◆ Assignment: Everything from the opening line of the records below up to and including the line containing "16 (1117, 1109)" should be retyped exactly, minus the pictures.

--- Dataset records Enclosed Below ---

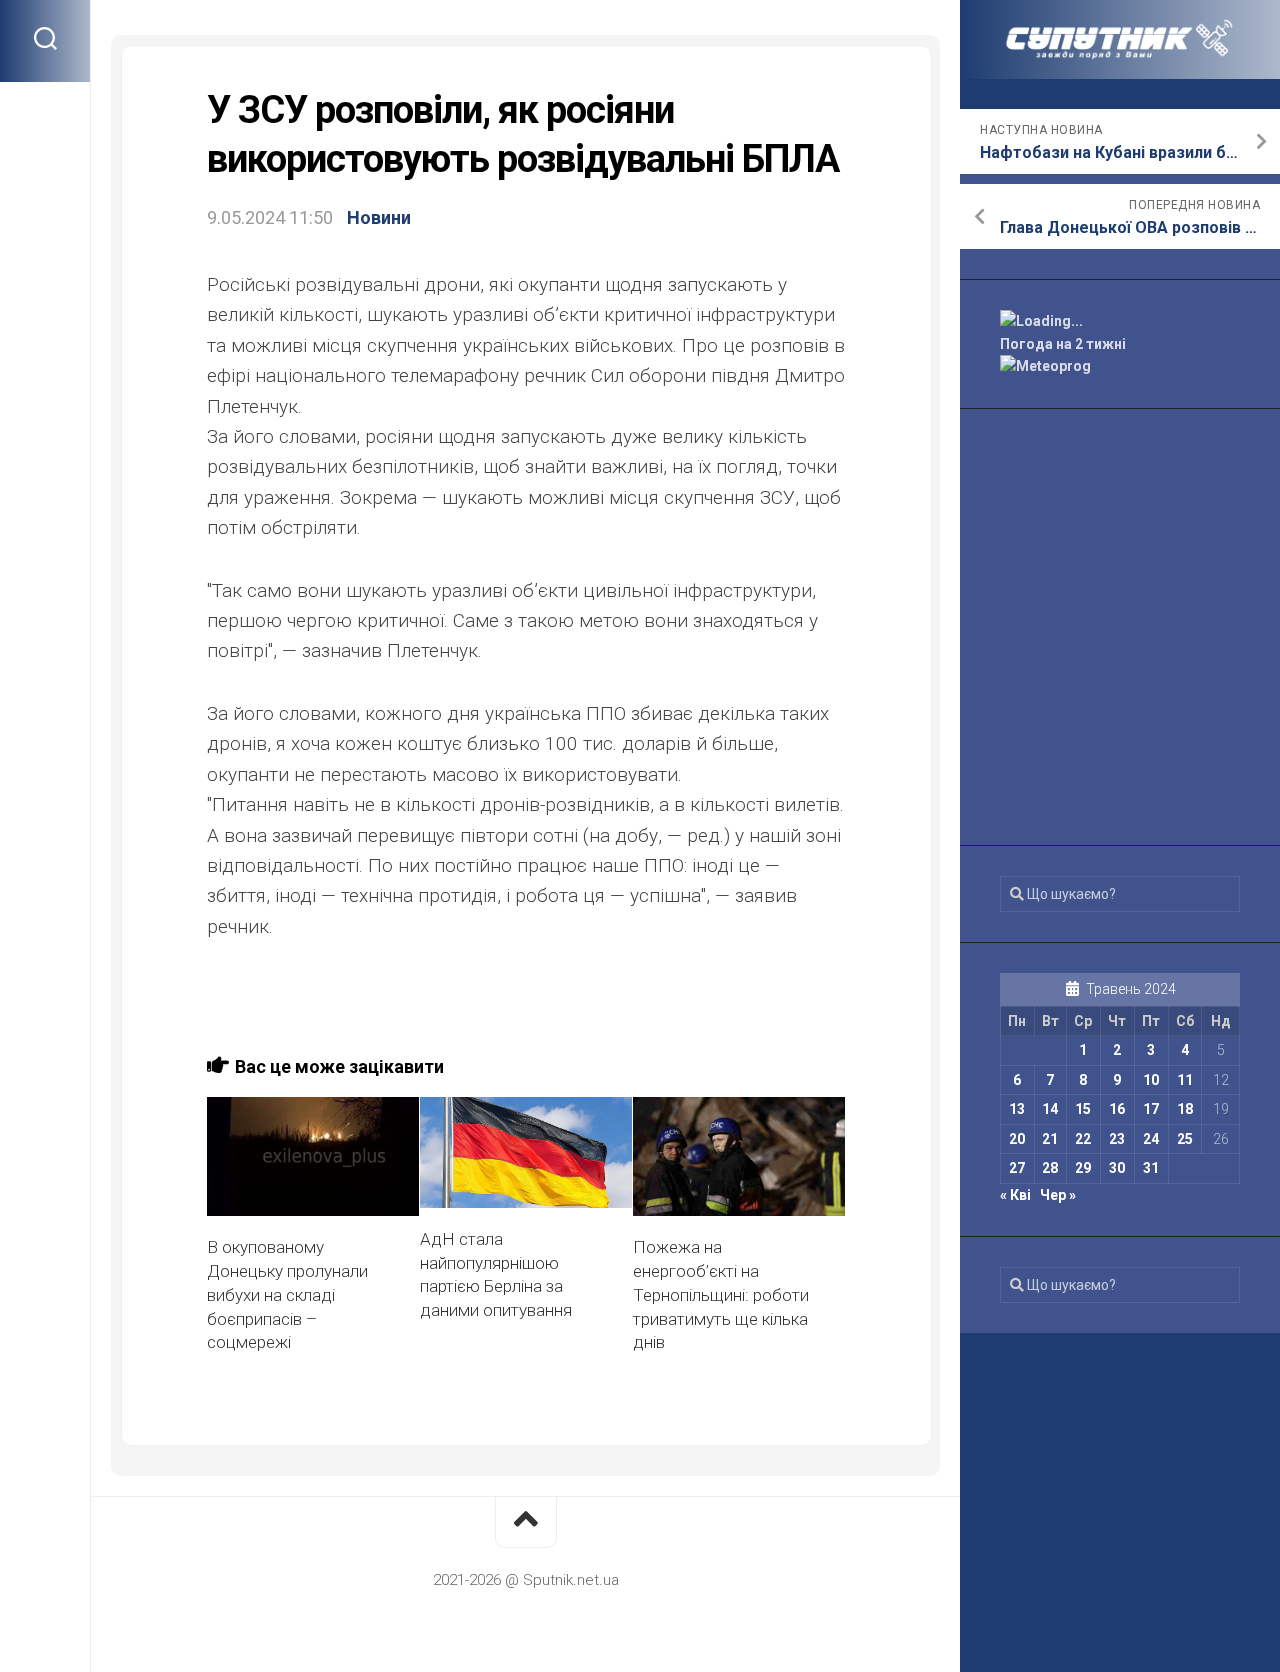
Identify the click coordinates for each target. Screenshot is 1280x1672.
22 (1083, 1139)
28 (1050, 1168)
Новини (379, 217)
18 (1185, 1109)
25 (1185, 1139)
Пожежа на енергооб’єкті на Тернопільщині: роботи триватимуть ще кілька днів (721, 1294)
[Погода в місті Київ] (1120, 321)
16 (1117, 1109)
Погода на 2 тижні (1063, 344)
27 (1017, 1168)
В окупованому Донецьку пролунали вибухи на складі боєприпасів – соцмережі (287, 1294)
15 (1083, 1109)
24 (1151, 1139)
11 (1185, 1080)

--- End of Enclosed Dataset records ---

◆ Your solution:
Identify the click coordinates for each target. Screenshot is 1280x1672.
22 (1083, 1139)
28 (1050, 1168)
Новини (379, 217)
18 (1185, 1109)
25 (1185, 1139)
Пожежа на енергооб’єкті на Тернопільщині: роботи триватимуть ще кілька днів (721, 1294)
[Погода в місті Київ] (1120, 321)
16 (1117, 1109)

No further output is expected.